Problem statement: Could you output every record below exactly, leaving out the pictures?

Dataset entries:
● ● ● ● ●

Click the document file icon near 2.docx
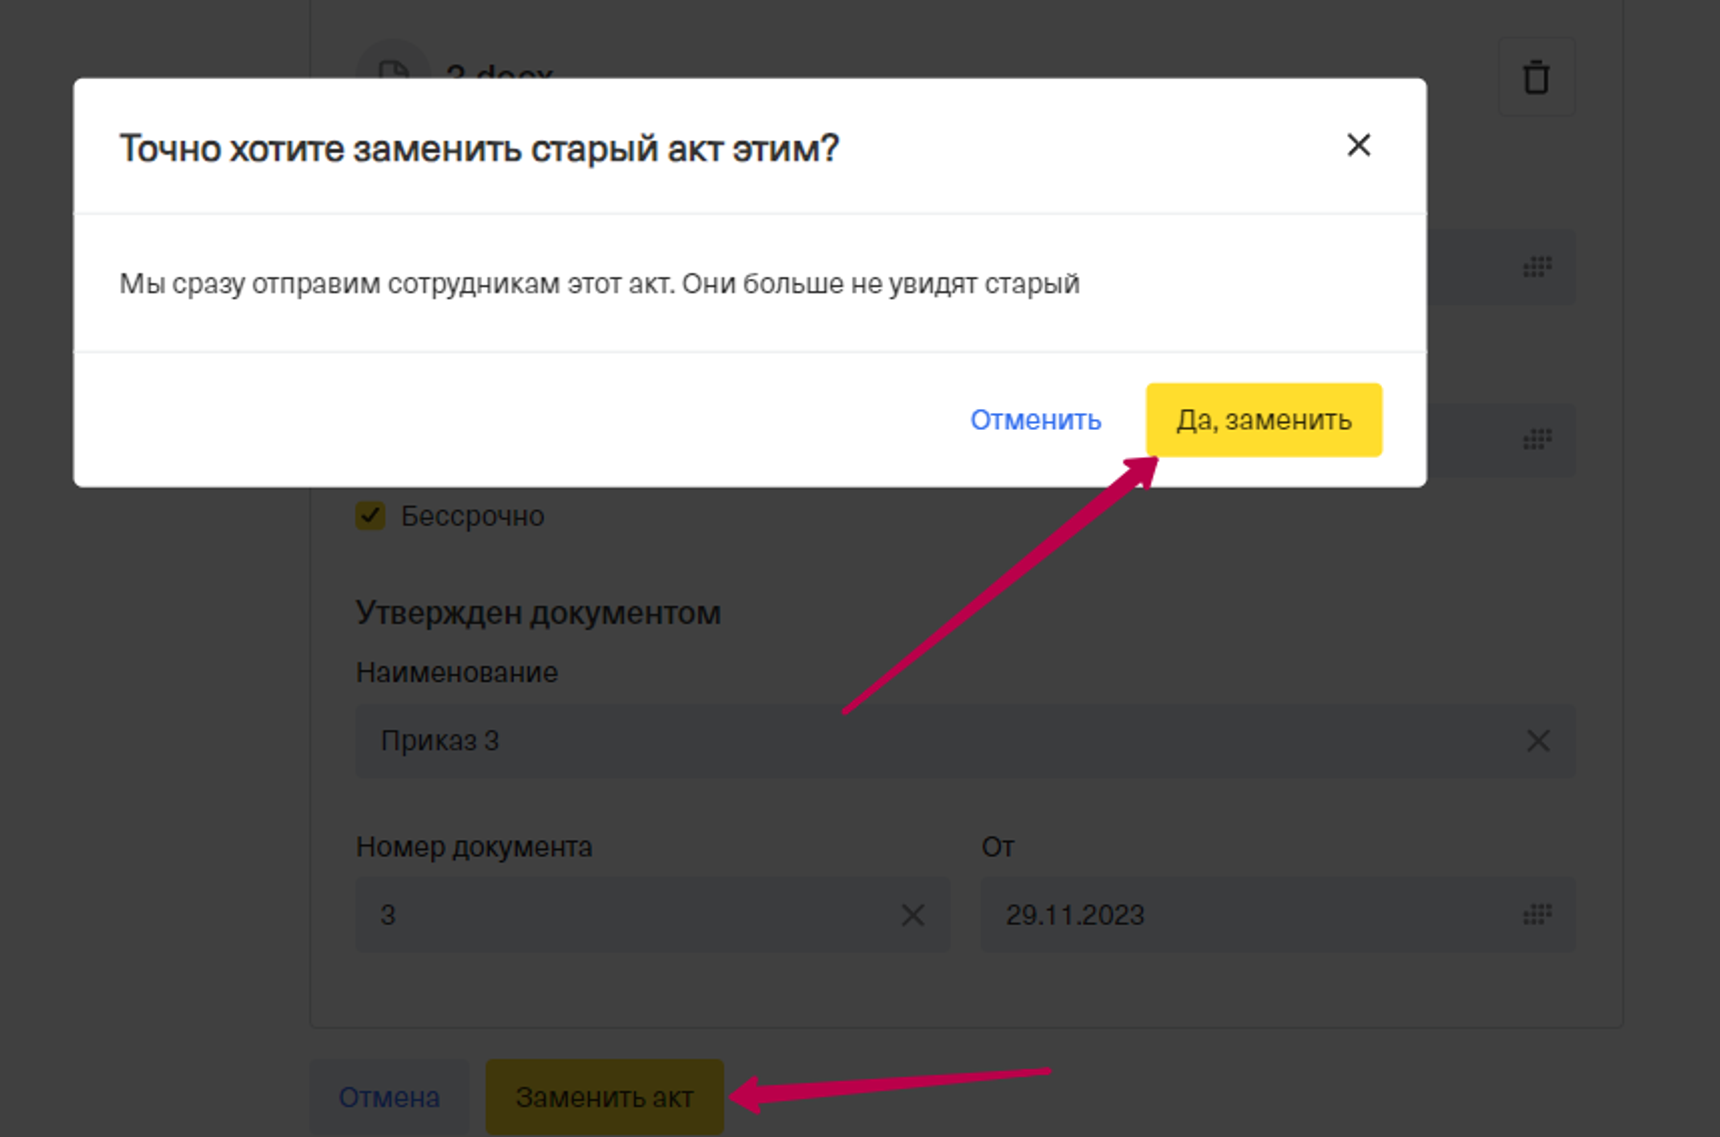 tap(393, 68)
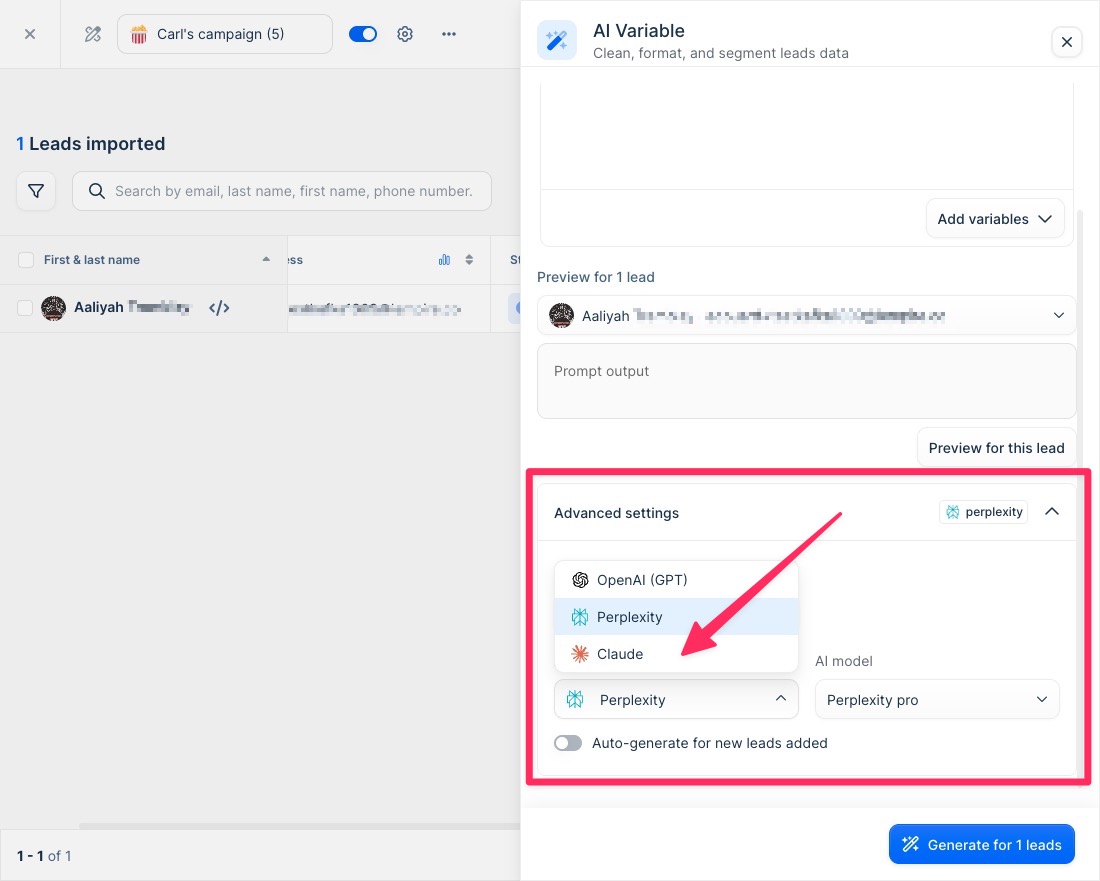The image size is (1100, 881).
Task: Click Generate for 1 leads button
Action: point(981,845)
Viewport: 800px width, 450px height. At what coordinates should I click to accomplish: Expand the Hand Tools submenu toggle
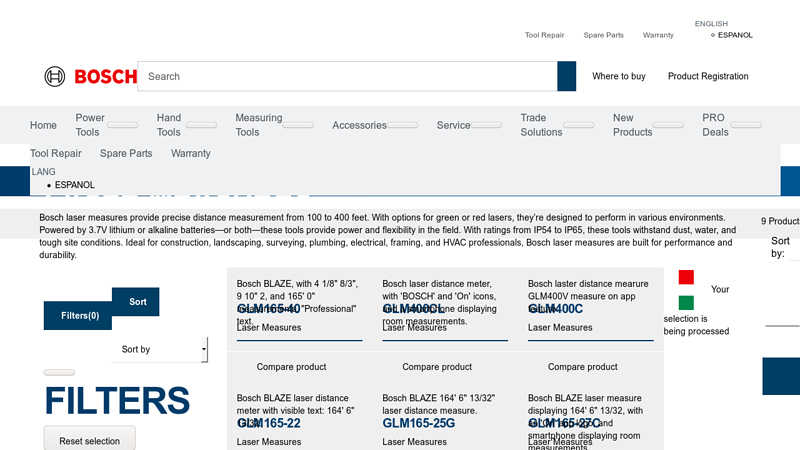[x=201, y=126]
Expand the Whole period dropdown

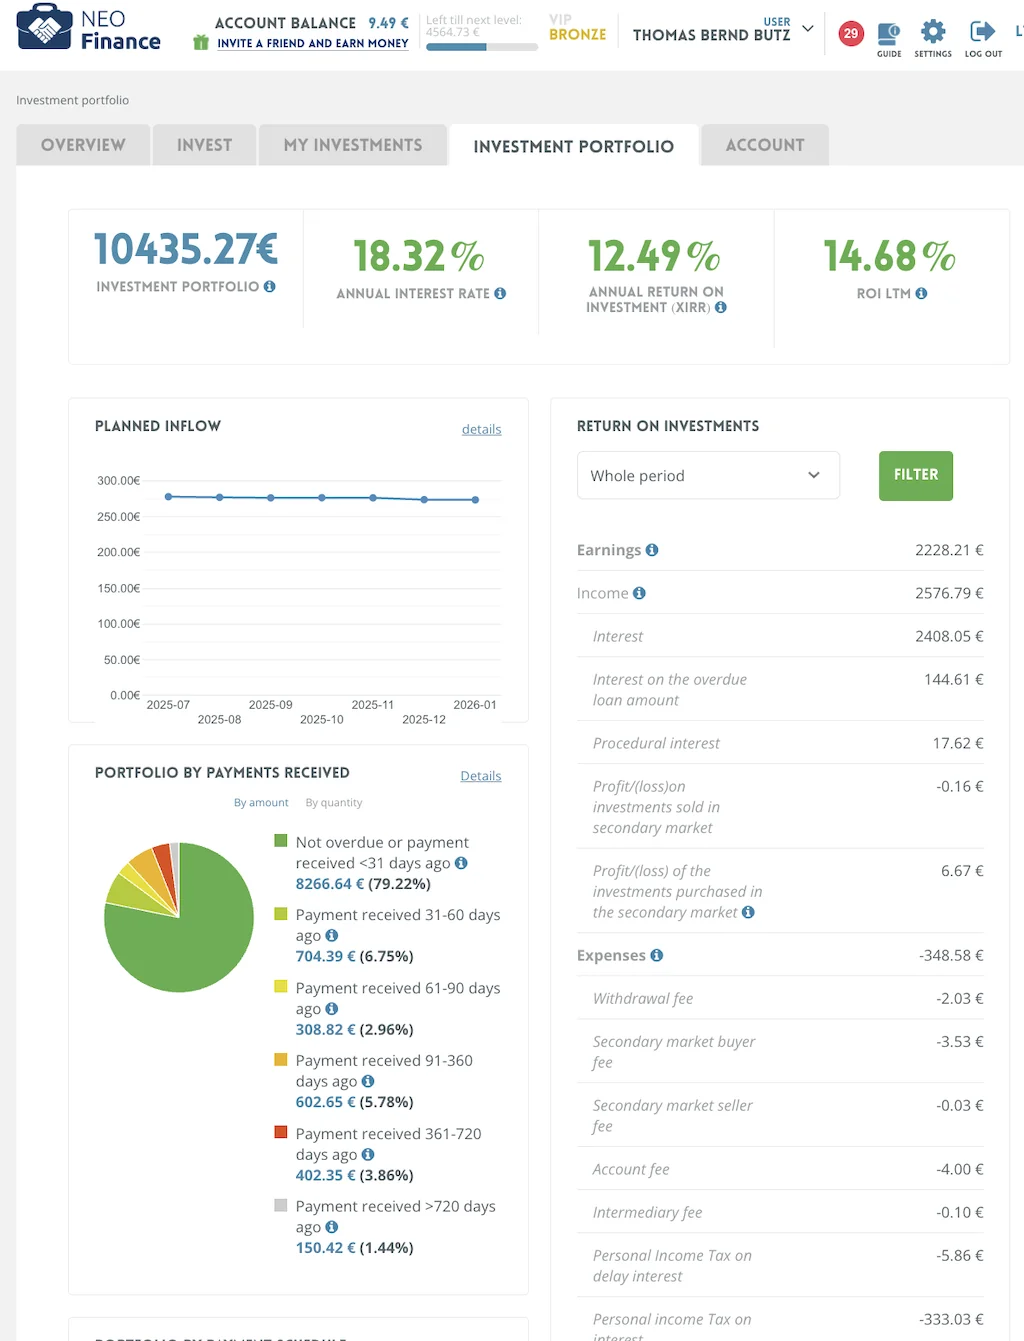click(707, 475)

● ● ● ● ●

Answer space:
Click the document file icon near 2.docx
 tap(393, 68)
The image size is (1100, 881).
Task: Click Generate for 1 leads button
Action: point(981,845)
Viewport: 800px width, 450px height. At what coordinates should I click to accomplish: Expand the Hand Tools submenu toggle
[x=201, y=126]
Expand the Whole period dropdown

click(707, 475)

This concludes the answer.